In statistics, we’re often interested in understanding how a dataset is distributed. In particular, there are four things that are helpful to know about a distribution:
- Is the distribution symmetrical or skewed to one side?
- Is the distribution unimodal (one peak) or bimodal (two peaks)?
- Are there any outliers present in the distribution?
- What is the mean, median, and mode of the distribution?
- What is the range, interquartile range, standard deviation, and variance of the distribution?
SOCS is a useful acronym that we can use to remember these four things. It stands for “shape, outliers, center, spread.”

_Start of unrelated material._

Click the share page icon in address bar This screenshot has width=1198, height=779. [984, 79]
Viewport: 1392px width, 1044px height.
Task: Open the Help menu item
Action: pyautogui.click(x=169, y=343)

Let’s walk through a simple example of how to use SOCS to describe a distribution.
Example: How to Use SOCS to Describe a Distribution
Suppose we have the following dataset that shows the height of a sample of 20 different plants.
Here is how we can use SOCS to describe this distribution of data values.
First, we want to describe the shape of the distribution.
One helpful way to visualize the shape of the distribution is to create a histogram, which displays the frequencies of every value in the dataset:
Is the distribution symmetrical or skewed to one side? From the histogram, we can see that the distribution is roughly symmetrical. That is, the values aren’t skewed to one side or the other.
Is the distribution unimodal (one peak) or bimodal (two peaks)? The distribution is unimodal. It has one peak at the value “7.”
Next, we want to determine if there are any outliers in the dataset. From the histogram, we can visually inspect the distribution and see that 22 is potentially an outlier:
One common way to formally define an outlier is any value that is 1.5 times the interquartile range above the third quartile or below the first quartile.
Using the Interquartile Range Calculator, we can input the 20 raw data values and find that the third quartile is 9, the interquartile range is 3, and thus any value above 9 + (1.5*3) = 13.5 is an outlier, by definition.
Since 22 is greater than 13.5, we can declare 22 to be an outlier.
Next, we want to describe where the center of the distribution is located. Three common measures of central tendency we can use are the mean, median, and the mode.
Mean: This is the average value in the distribution. We find this by adding up all of the individual values, then dividing by the total number of values:
Mean = (8+4+6+7+7+6+7+8+6+11+8+22+10+9+9+7+5+7+6+4) / 20 = 7.85
Median: This is the “middle” value in the distribution. We find this by arranging all of the values from smallest to greatest, then identifying the middle value. This turns out to be 7.
4, 4, 5, 6, 6, 6, 6, 7, 7, 7, 7, 7, 8, 8, 8, 9, 9, 10, 11, 22
Mode: This is the value that occurs most frequently. This turns out to be 7.
Next, we want to describe how spread out the values are in the distribution. Four common measures of dispersion we can use are the range, interquarile range, standard deviation, and the variance.
Range: This is the difference between the largest and smallest value in the dataset. This turns out to be 22 – 4 = 18.
Interquartile Range: This measures the width of the middle 50% of the data values. From inputting the 20 raw data values into the Interquartile Range Calculator, we can see that this is equal to 3.
Standard Deviation: This is a measure of how spread out the data values are, on average. From inputting the 20 raw data values into the Variance and Standard Devation calculator, we can see that the standard deviation is equal to 3.69.
Variance: This is simply the standard deviation, squared. This is equal to 3.692 = 13.63.
From using SOCS as a guide, we were able to describe the distribution of plant heights in the following manner:
- The distribution was unimodal and symmetrical, meaning it only had one peak and it was not skewed to one side or the other.
- The distribution had one outlier: 22.
- The distribution had a mean of 7.85, a median of 7, and a mode of 7.
- The distribution had a range of 18, an interquartile range of 3, a standard deviation of 3.69, and a variance of 13.63.
Note that we can use SOCS to describe any distribution, which is a helpful way for us to gain a good understanding of the shape of a distribution, if it has any outliers, where the center is roughly located, and how spread out the data values are.